MARTINSVILLE, Va. — Martin Truex Jr. may be out of the NASCAR Cup Series Playoffs, but the veteran driver still has compelling goals, as he proved with a pole-winning run on Saturday at Martinsville Speedway.
After a final-round lap at 96.190 mph (19.686 seconds), Truex will start from the top spot in Sunday‘s Xfinity 500 (2 p.m. ET, NBC, MRN Radio, SiriusXM NASCAR Radio, NBC Sports App).
Behind him and next to him, six playoff drivers, led by second-place starter Chase Elliott, will begin their battle for the final two positions in the Nov. 10 Championship Race at Phoenix Raceway.
And at the opposite end of the spectrum, playoff driver Denny Hamlin, Truex‘s teammate, will start from the rear after a bizarre wreck in practice damaged his No. 11 Toyota, preventing him from making a qualifying run.
“I feel great about our car on stickers (new tires),” said Truex, who was 0.049 seconds faster than third-place starter William Byron, who posted a lap at 95.931 mph in the final round. “You never want to get too optimistic, but I fired off really good in practice, especially that second run with the track rubbered in.
“I was like ‘If we can just hit the balance here for qualifying, it should be really fast.‘”
Earlier this season, Truex announced he will retire from full-time racing at season‘s end.
“We‘ve got two more chances to win,” said Truex, who earned his third pole at Martinsville, his first of the season and the 24th of his career. “We want it bad, we‘re working hard, we‘re not giving up, and hopefully we can get it for everyone.”
RELATED: Sunday’s starting lineup | At-track photos: Martinsville
Though he was fifth fastest in the final round, Elliott starts second because he was the fastest of the five qualifiers in Group A. That left Byron in third, Chase Briscoe in fourth and Ty Gibbs in fifth.
Harrison Burton, Alex Bowman, Ryan Preece, Kyle Larson and Austin Dillon will start from positions six through 10 respectively. The three Hendrick Motorsports drivers — Elliott, Byron and Larson — are the only playoff drivers in the top 10 on the grid.

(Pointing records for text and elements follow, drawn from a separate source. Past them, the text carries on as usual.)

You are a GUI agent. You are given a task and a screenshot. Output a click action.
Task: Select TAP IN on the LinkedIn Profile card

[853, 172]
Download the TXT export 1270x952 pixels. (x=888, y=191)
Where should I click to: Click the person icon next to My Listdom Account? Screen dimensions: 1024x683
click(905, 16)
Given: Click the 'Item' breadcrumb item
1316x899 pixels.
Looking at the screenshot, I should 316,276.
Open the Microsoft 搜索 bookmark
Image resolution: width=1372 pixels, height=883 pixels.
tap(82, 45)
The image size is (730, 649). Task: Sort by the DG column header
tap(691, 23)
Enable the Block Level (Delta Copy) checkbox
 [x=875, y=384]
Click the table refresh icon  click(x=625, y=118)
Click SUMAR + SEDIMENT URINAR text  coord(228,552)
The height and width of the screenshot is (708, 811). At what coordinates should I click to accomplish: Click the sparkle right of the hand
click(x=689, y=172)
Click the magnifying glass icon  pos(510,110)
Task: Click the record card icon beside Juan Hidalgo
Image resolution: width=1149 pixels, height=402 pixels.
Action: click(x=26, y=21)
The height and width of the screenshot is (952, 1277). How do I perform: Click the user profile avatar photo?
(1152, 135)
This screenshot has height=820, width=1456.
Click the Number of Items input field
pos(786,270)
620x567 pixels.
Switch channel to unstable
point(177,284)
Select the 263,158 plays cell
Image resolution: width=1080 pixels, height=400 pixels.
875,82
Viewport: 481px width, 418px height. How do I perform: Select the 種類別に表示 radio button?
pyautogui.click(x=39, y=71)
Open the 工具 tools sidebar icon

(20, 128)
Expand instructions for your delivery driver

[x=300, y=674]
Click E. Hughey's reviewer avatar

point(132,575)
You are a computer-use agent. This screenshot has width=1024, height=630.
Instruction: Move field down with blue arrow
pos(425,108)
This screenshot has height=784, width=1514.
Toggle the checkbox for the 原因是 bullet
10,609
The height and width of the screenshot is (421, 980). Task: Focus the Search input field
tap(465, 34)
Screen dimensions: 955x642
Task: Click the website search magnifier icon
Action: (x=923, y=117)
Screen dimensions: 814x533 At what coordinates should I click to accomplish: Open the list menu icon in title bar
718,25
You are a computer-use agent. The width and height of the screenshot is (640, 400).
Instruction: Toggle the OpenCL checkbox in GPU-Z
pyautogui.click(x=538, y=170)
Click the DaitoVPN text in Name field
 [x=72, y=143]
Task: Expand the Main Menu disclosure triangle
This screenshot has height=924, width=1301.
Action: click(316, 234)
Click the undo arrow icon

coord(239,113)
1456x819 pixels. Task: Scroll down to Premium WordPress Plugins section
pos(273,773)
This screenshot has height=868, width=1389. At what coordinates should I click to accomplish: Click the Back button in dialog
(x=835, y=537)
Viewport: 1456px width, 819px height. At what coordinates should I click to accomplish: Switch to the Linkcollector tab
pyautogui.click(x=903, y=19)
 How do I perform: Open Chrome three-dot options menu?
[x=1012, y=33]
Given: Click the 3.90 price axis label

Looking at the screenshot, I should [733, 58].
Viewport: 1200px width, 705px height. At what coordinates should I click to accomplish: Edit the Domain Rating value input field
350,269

Other playoff drivers qualified as follows: Joey Logano (12th), Ryan Blaney (14th), Christopher Bell (16th) and Tyler Reddick (31st). Logano and Reddick already have qualified for the Championship 4 with respective victories at Las Vegas and Homestead-Miami.
As qualifying progressed, Hamlin‘s crew was trying to repair his primary car, which backed into the Turn 3 wall when the throttle stuck during practice, thanks to a chunk of rubber that found its way into the throttle body.
“We had just come back out, we had just made an adjustment to the car, and it was doing everything it needed to do,” Hamlin said. “It was maneuvering through the pack pretty well. I went into Turn 3, and the car just didn‘t slow down, and the throttle hung on us. The throttle had no chance to come backwards.
“That certainly caught me off guard, but it happens. We just got unlucky.”
Truex was sympathetic to his teammate‘s misfortune but wasn‘t worried about a similar circumstance on his car.
“About as much as I‘m concerned about getting hit by lightning,” Truex quipped. “One-in-a-million. I don‘t know how—his number just came up.”
Truex tops Cup Series practice at Martinsville
With Goodyear introducing a new left-side tire compound at Martinsville, NASCAR decided to run an extended 45-minute practice session to allow teams to collect tire data.
Before snagging the pole in qualifying, Martin Truex Jr. topped the leaderboard in practice at 95.070 mph over Corey LaJoie (94.989 mph) and Denny Hamlin (94.884 mph).
Christopher Bell (94.855 mph) and Chase Elliott (94.836 mph) rounded out the top five.
MORE: Practice results
Ty Gibbs (94.789 mph), Chase Briscoe (94.689 mph), Todd Gilliland (94.685 mph), Austin Dillon (94.482 mph) and Daniel Suárez (94.463 mph) completed the top 10.
Playoff driver Hamlin entered Martinsville 18 points below the elimination line, but his path to the Championship 4 got tougher as the No. 11 JGR Toyota crashed in Turn 3 during practice.
WATCH: Hamlin reacts to practice crash
Hamlin told his crew on the radio that the throttle stuck which caused him to spin and back his car into the wall. He will start Sunday’s Xfinity 500 from the back of the field after skipping qualifying for his team to repair the rear damage.